----- Source data -----

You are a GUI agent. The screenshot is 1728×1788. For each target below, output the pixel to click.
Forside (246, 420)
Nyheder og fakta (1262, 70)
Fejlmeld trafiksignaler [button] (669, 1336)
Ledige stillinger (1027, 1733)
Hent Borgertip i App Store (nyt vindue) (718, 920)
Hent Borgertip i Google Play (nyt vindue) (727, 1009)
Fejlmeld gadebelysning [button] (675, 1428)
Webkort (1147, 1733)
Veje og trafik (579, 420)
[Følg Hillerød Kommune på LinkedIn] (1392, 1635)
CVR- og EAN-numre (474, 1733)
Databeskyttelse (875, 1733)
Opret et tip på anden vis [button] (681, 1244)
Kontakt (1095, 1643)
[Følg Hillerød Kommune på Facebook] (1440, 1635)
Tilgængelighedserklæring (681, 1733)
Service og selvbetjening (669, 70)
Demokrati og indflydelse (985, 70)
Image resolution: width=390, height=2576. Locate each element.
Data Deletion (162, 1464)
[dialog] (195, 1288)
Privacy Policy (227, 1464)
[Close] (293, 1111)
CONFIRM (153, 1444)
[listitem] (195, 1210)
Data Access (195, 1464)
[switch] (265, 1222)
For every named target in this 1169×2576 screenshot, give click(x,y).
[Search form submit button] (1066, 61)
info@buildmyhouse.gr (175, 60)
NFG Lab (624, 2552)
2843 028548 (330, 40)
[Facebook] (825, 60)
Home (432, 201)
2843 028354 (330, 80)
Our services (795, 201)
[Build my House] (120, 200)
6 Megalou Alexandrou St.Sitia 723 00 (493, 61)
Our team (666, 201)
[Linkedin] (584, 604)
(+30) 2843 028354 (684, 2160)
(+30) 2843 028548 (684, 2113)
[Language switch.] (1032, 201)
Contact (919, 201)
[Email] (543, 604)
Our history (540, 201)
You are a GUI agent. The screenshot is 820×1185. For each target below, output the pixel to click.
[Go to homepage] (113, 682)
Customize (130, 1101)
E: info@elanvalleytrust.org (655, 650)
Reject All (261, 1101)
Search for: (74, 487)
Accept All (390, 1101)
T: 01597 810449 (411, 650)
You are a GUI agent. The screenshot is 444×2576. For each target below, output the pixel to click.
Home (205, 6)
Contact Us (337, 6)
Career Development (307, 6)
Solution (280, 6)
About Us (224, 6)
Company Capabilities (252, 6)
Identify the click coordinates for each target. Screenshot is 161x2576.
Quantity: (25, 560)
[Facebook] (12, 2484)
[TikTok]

-----

### Exercise brief
Copy out the entries above exactly as given, starting at the top and ending with the line containing "Opret et tip"; include both and nothing more.

### Final answer
You are a GUI agent. The screenshot is 1728×1788. For each target below, output the pixel to click.
Forside (246, 420)
Nyheder og fakta (1262, 70)
Fejlmeld trafiksignaler [button] (669, 1336)
Ledige stillinger (1027, 1733)
Hent Borgertip i App Store (nyt vindue) (718, 920)
Hent Borgertip i Google Play (nyt vindue) (727, 1009)
Fejlmeld gadebelysning [button] (675, 1428)
Webkort (1147, 1733)
Veje og trafik (579, 420)
[Følg Hillerød Kommune på LinkedIn] (1392, 1635)
CVR- og EAN-numre (474, 1733)
Databeskyttelse (875, 1733)
Opret et tip på anden vis [button] (681, 1244)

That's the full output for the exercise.